Research commissioned by NASA found 98% of the population test at the level of creative genius at the age of 4 (Land, 2011.)
The chances are you were a creative genius by the age of 4!
Unfortunately, over the course of childhood, that number steadily drops, hitting just 12% by age 15, and only 2% by age 25. All that genius…lost to the world. Where might we be, as a species, if that genius walked with each of us through life, creating radical change?
Umm… that’s exactly why that genius is schooled right out of us. Radical change doesn’t benefit the people at the top right now very much, does it? Imagine if almost every person was innovating and change-making!?!
Personally, I believe that’s how we are best served as a global community and personally in our own lives. But culture is a process of pattern and perpetuation, centered around keeping the relationship structures that comprise it intact.
How you might have lost your inner genius
When we’re taught in school, we’re not only learning specific information, we are learning which information to pay attention to and which to ignore. We’re learning how to think. What to think. What to feel. Who to be.
Important parts of us, like that creative genius, get cut off in the process but they are never gone. They just fall into the shadows. In childhood, parents and teachers show us (and often tell us) we’re wrong, silly and not good enough.

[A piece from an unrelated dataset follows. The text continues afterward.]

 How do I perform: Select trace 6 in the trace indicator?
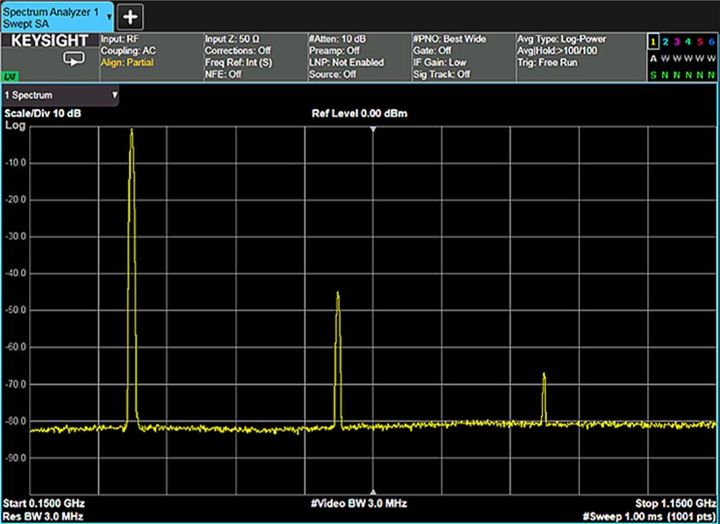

We internalise that knowledge. We embody it. When we hear our intuition sharing something that comes from our genius, instead of listening we say, “shhhhh that’s not good enough! It will never work. That’s the wrong answer.”
We stop having thoughts that could change the world. We start having the thoughts the world tells us to have and we don’t even know it’s happening. It’s completely invisible to us.
How my inner genius overcame my imposter syndrome
Back when I was part of the ScARF panel (essentially a think tank looking at how we came to be who we are now, as a result of huge cultural shifts over the past 500 years, and setting the agenda for the study of that for the next 20 years).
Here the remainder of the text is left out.